*** GIVEN DATA ***

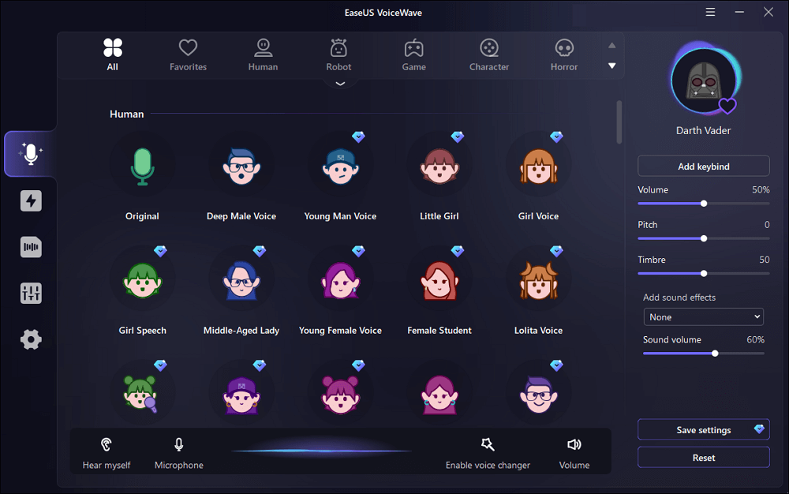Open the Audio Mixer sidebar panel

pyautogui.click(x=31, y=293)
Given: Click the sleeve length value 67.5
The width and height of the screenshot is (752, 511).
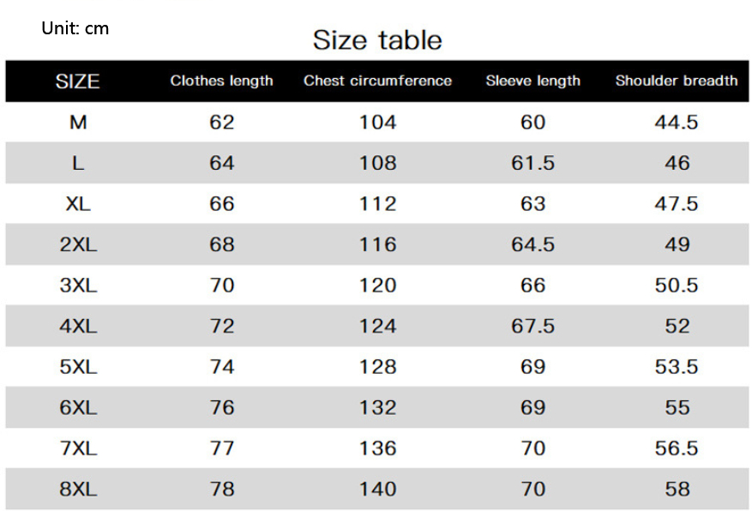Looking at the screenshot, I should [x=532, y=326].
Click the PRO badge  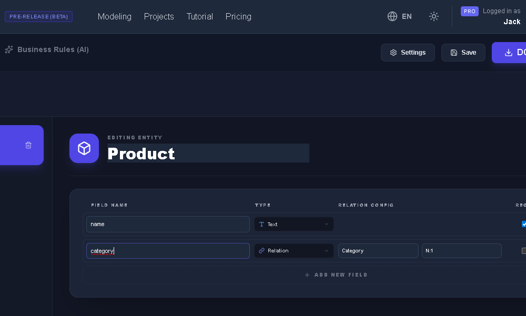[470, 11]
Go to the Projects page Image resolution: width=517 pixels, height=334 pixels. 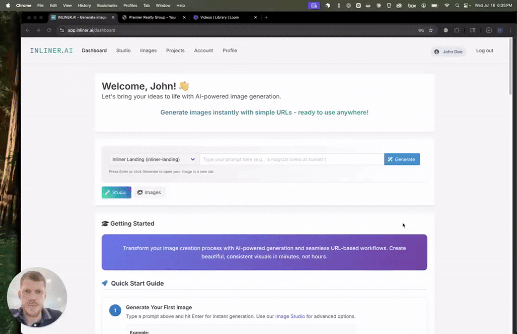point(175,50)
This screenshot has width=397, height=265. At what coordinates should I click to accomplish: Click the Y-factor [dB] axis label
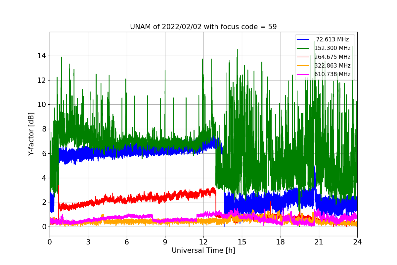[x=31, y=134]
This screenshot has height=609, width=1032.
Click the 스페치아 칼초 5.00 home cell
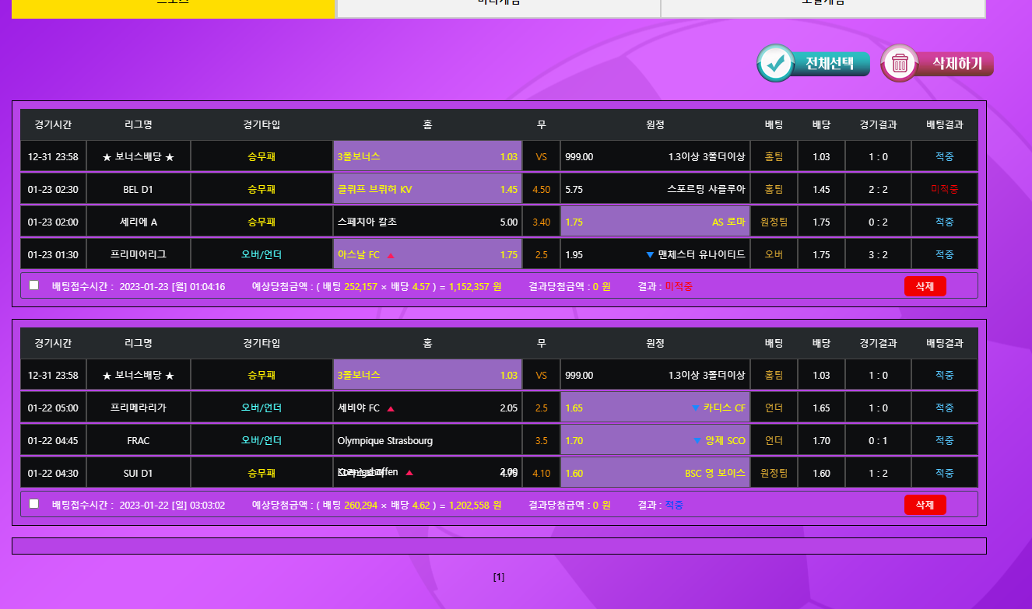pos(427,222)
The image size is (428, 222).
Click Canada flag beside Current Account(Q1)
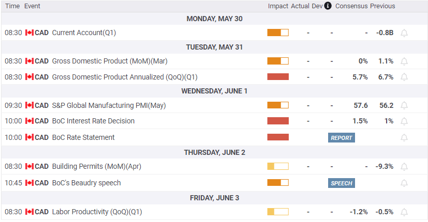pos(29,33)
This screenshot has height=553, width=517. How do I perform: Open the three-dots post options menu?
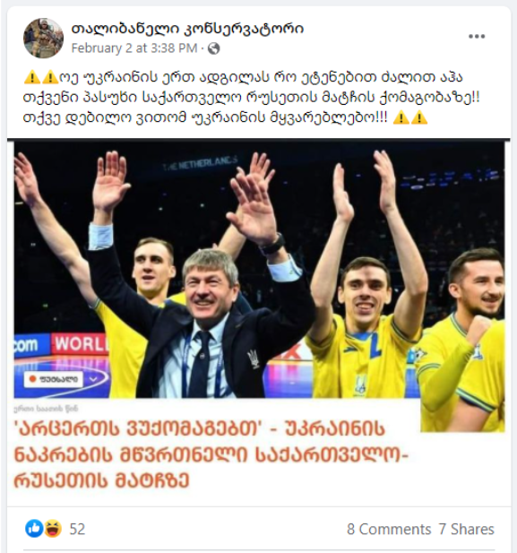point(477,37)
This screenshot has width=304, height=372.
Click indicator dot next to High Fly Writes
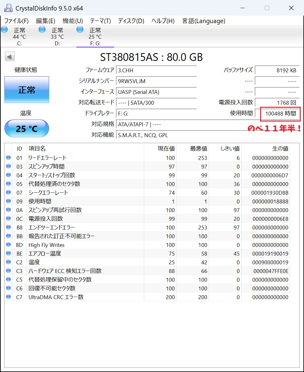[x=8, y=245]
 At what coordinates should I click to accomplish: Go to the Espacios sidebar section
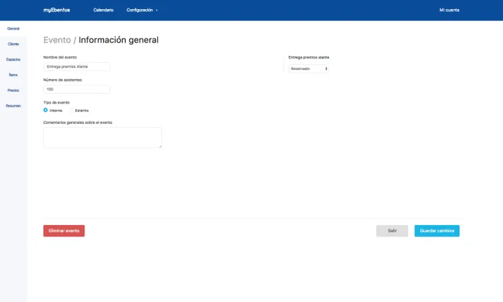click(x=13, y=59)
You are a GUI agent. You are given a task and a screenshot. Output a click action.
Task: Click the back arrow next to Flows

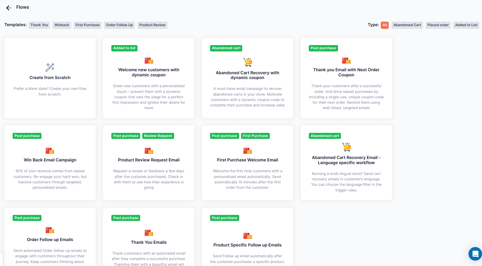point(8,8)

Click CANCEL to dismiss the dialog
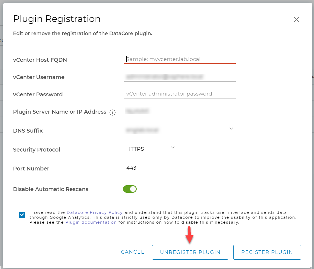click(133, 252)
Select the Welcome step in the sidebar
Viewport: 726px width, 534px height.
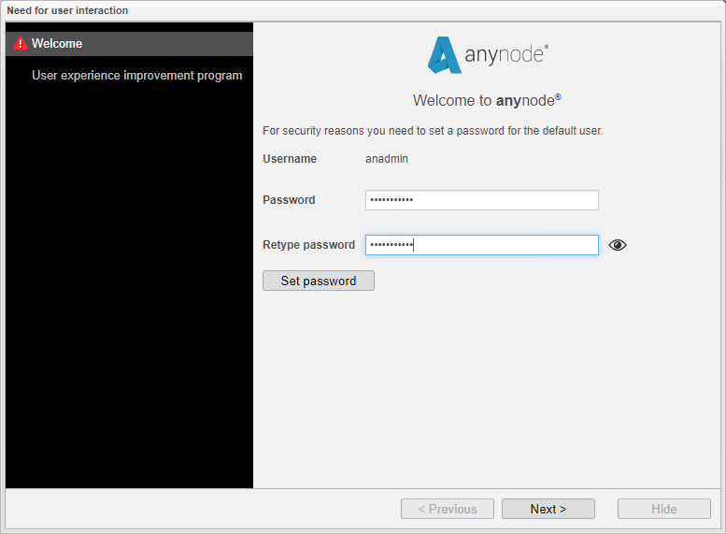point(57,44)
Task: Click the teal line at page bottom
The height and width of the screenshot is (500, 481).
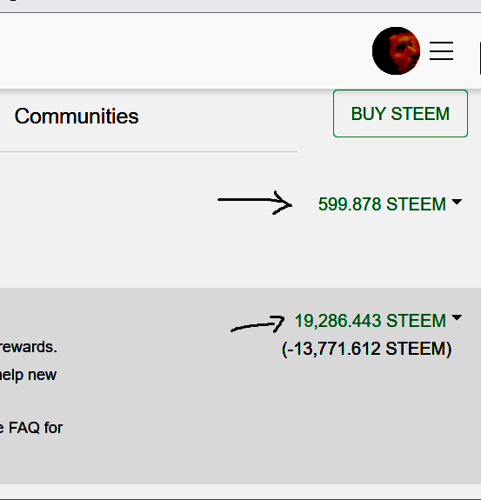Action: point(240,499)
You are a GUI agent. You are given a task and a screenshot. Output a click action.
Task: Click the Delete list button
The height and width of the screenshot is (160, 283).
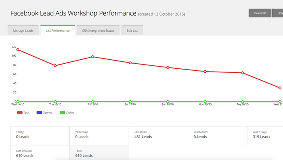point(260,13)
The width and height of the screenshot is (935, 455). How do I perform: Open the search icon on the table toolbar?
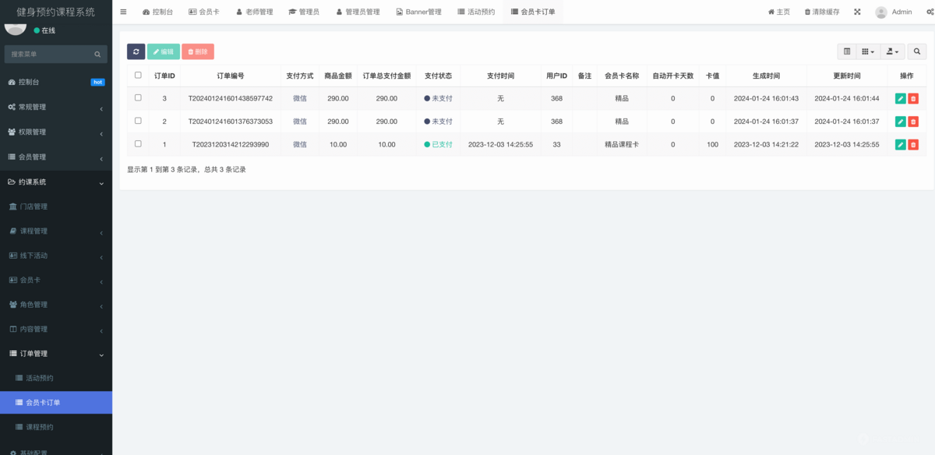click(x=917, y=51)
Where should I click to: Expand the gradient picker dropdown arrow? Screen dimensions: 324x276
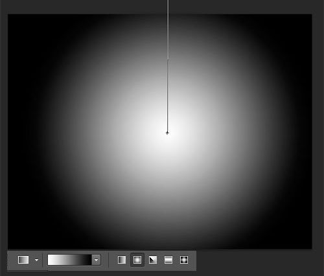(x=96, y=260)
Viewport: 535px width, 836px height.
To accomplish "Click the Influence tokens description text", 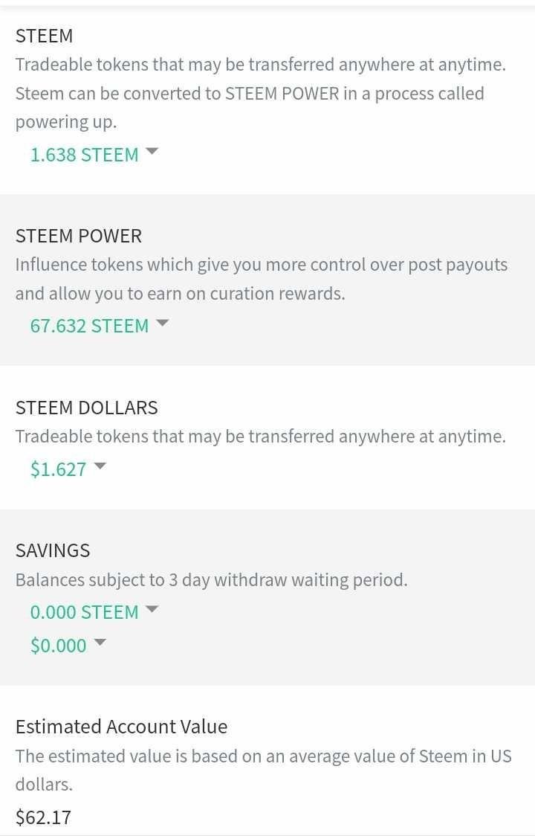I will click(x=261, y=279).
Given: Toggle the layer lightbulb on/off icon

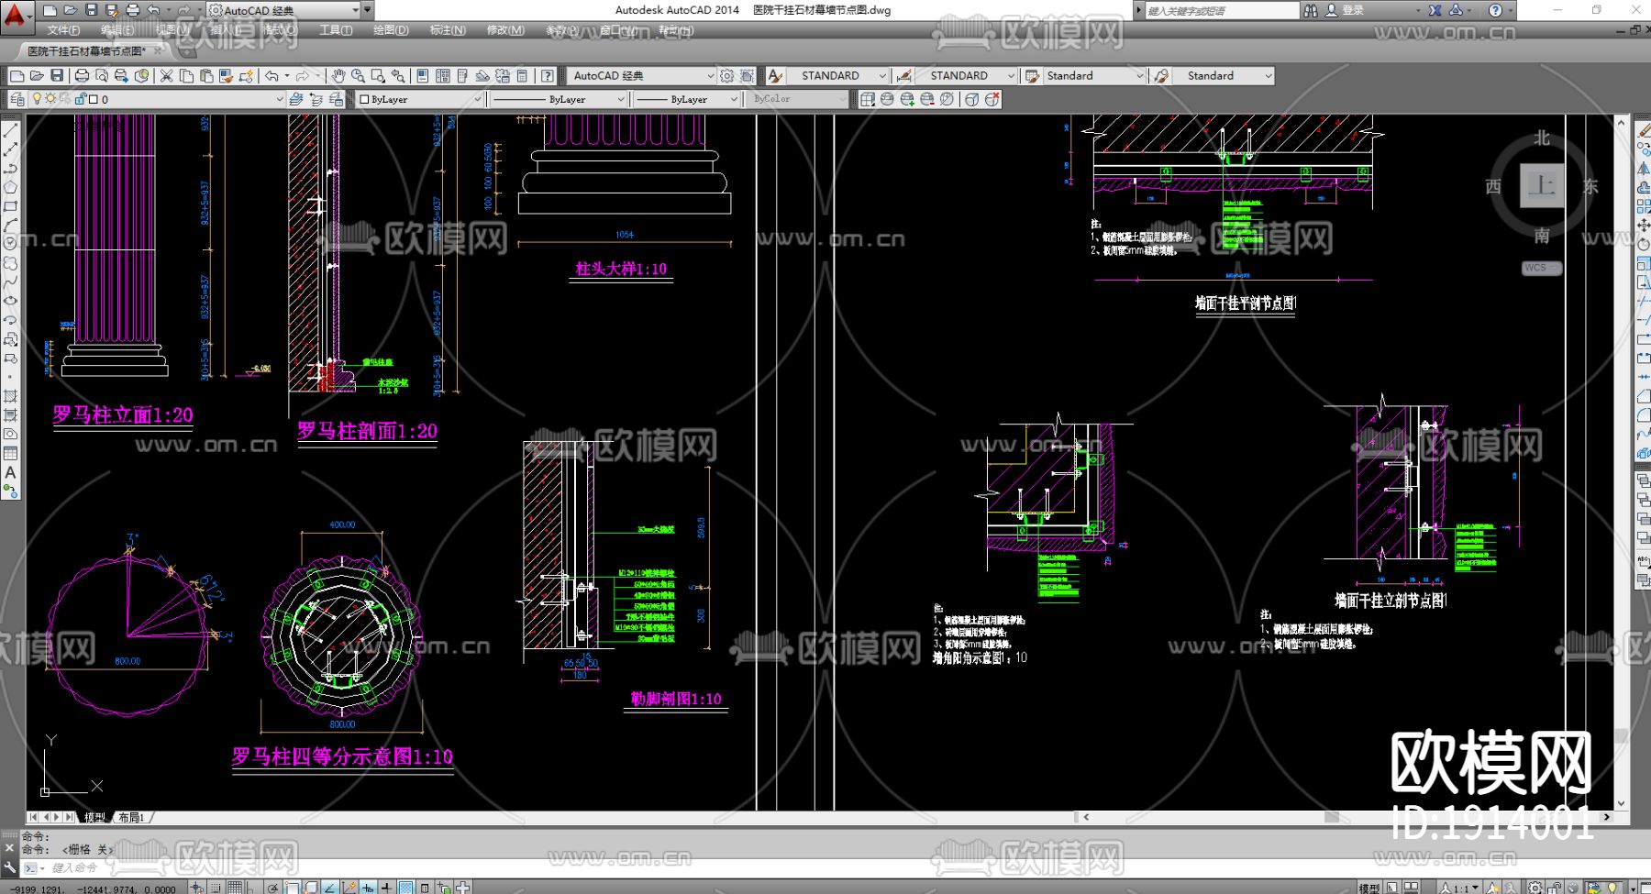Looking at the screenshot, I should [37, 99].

*** End of GIVEN DATA ***

(ABOUT THIS TASK):
Copy word for word the span of the records above that begins at the line with "This screenshot has height=553, width=517." and ends at the line with "Viewport: 535px width, 836px height.", including those two lines but not the pictures.

(ANSWER):
This screenshot has height=553, width=517. How do I perform: Open the three-dots post options menu?
point(477,37)
This screenshot has width=304, height=372.
Click indicator dot next to High Fly Writes
[x=8, y=245]
 At what coordinates should I click to accomplish: Go to the Espacios sidebar section
click(x=13, y=59)
You are a GUI agent. You are given a task and a screenshot. Output a click action.
Task: Click the back arrow next to Flows

point(8,8)

Click CANCEL to dismiss the dialog
click(133, 252)
Select the Welcome step in the sidebar
Viewport: 726px width, 534px height.
point(57,44)
Task: Click the teal line at page bottom
The height and width of the screenshot is (500, 481).
Action: point(240,499)
You are a GUI agent. You are given a task and a screenshot. Output a click action.
Task: Click the Delete list button
The height and width of the screenshot is (160, 283).
point(260,13)
The width and height of the screenshot is (935, 455). How do I perform: Open the search icon on the table toolbar?
click(x=917, y=51)
Where should I click to: Expand the gradient picker dropdown arrow? Screen dimensions: 324x276
(x=96, y=260)
Viewport: 535px width, 836px height.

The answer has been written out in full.